David Bax: I was drawn to film for the same reason that the sport I played when I was a kid was swimming: because it's not a team thing. Film is something you do in a dark room alone. It keeps you from having to talk to other people, and I was such an antisocial kid — it's not like they would have had me, that the social groups would have welcomed me in if I had applied. I wasn't a popular kid, so I watched movies all the time. The way I view films is very much personal, individual; I'm not really interested in the community aspect of it, which there is now with the internet. There's very much a community aspect. We're kind of on the outskirts of that, but it's not what got me into film. As far as defining moments, my favorite film of all time is Barton Fink. The reason is, I was at the grocery store video counter and saw the cover, and it had John Goodman on it. I always liked to watch comedies; I'm a comedy nerd as much as I am a movie nerd. I thought John Goodman was funny — I mean, King Ralph, you know —
Tyler Smith: He's very funny in Arachnophobia.

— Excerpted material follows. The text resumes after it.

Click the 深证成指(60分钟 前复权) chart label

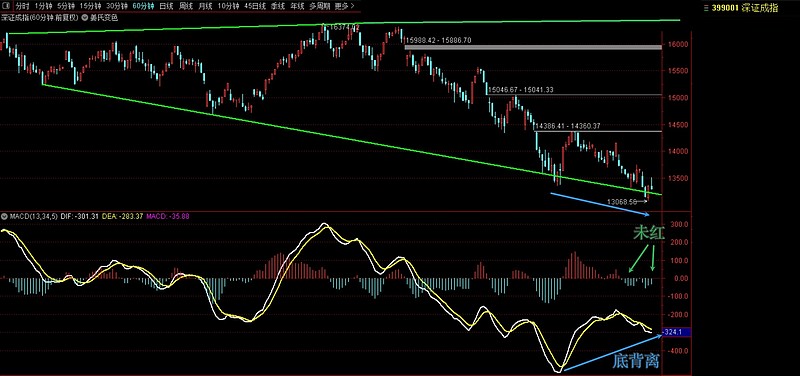[40, 18]
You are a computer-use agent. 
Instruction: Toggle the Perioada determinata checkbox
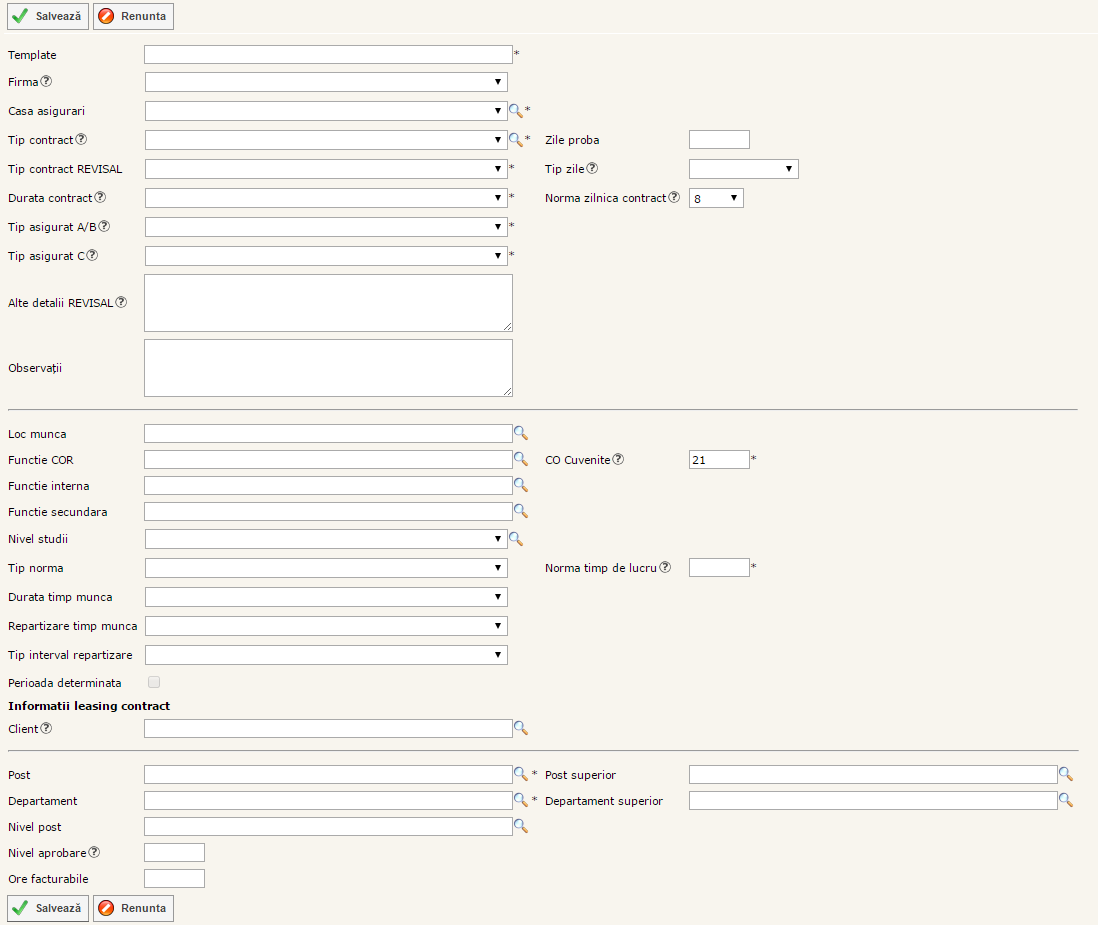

David Bax: He was. So I just picked it up, and it just blew my mind. It was so much more ambitious, otherworldly, and just plain old artistic than I Had come to expect from films. From that moment, that was my search. It was like a junkie looking for that high again. It also helped that this was the beginning of the age when the internet was readily available, so I could find discussions and writings about film. It was easy to research, and I had a library card.
You bring up a good way to frame this, which is that there's usually a film in any cinephile's life that was the one to expand their view of what film can do, that gave them new vistas, that first high you want to reach again. Tyler, what opened up your cinematic vistas?
Tyler Smith: It's odd; I have a very difficult time pinpointing a specific film or a specfic moment where I'm like, “This is what I want to do” or, “This my official passion.” I loved movies growing up. My parents went to a lot of movies. It was one of my favorite things to do. I saw as many movies as I could. I really loved them. Right around middle school, I started becoming very dissatisfied with the films aimed people at my age.
Which, at the time, were, like… ?
Tyler Smith: Billy Madison and Happy Gilmore. Don't get me wrong; looking back, they are very funny in moments.